Which one of the following combinations (exercise/lapse) should be
undertaken by the company?
Put Call
A Exercise Lapse
B Exercise Exercise
C Lapse Exercise
D Lapse Lapse
25 Zed (a UK company) must pay EUR 1.5 million to a German supplier in six
months’ time. The treasurer of Zed has obtained the following information:
Spot rate GBP 1/EUR 1.2000 – 1.1910
EUR borrowing can be obtained at 4.0%p.a. and deposits pay 2.5%p.a.
GBP borrowing can be obtained at 5.0%p.a. and deposits pay 3.0%p.a.

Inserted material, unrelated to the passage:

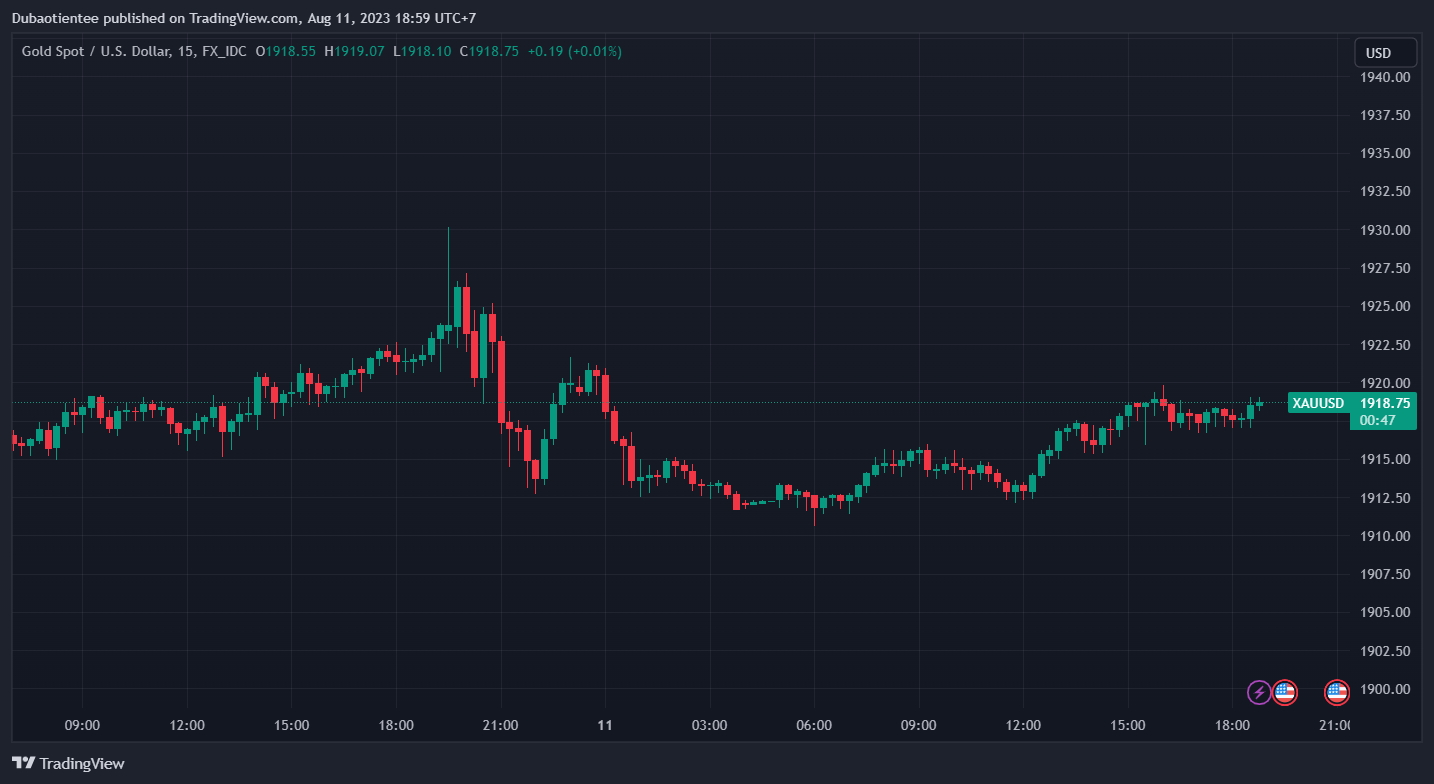Click the 1940.00 price axis label
This screenshot has width=1434, height=784.
(1385, 77)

Calculate the cost to Zed in GBP of a money market hedge, to the nearest
GBP. (Round calculations to the nearest GBP or EUR, at each stage of the
calculation).
26 P (a company) wishes to borrow $5 million in three months, for a period of six
months. A bank has quoted the following (Forward Rate Agreement) FRA
rates:
3 v 9 5.25 – 5.95
P can borrow at 0.50% above base rate, and the base rate is currently 5.00%.
Concerned that base rates may rise, P decides to take the FRA offered by the
bank.
At the settlement date for the FRA, base rate has risen to 6.00%.
What is the effective interest rate paid by P, for its borrowing? (Answer in
%, to 2 decimal places).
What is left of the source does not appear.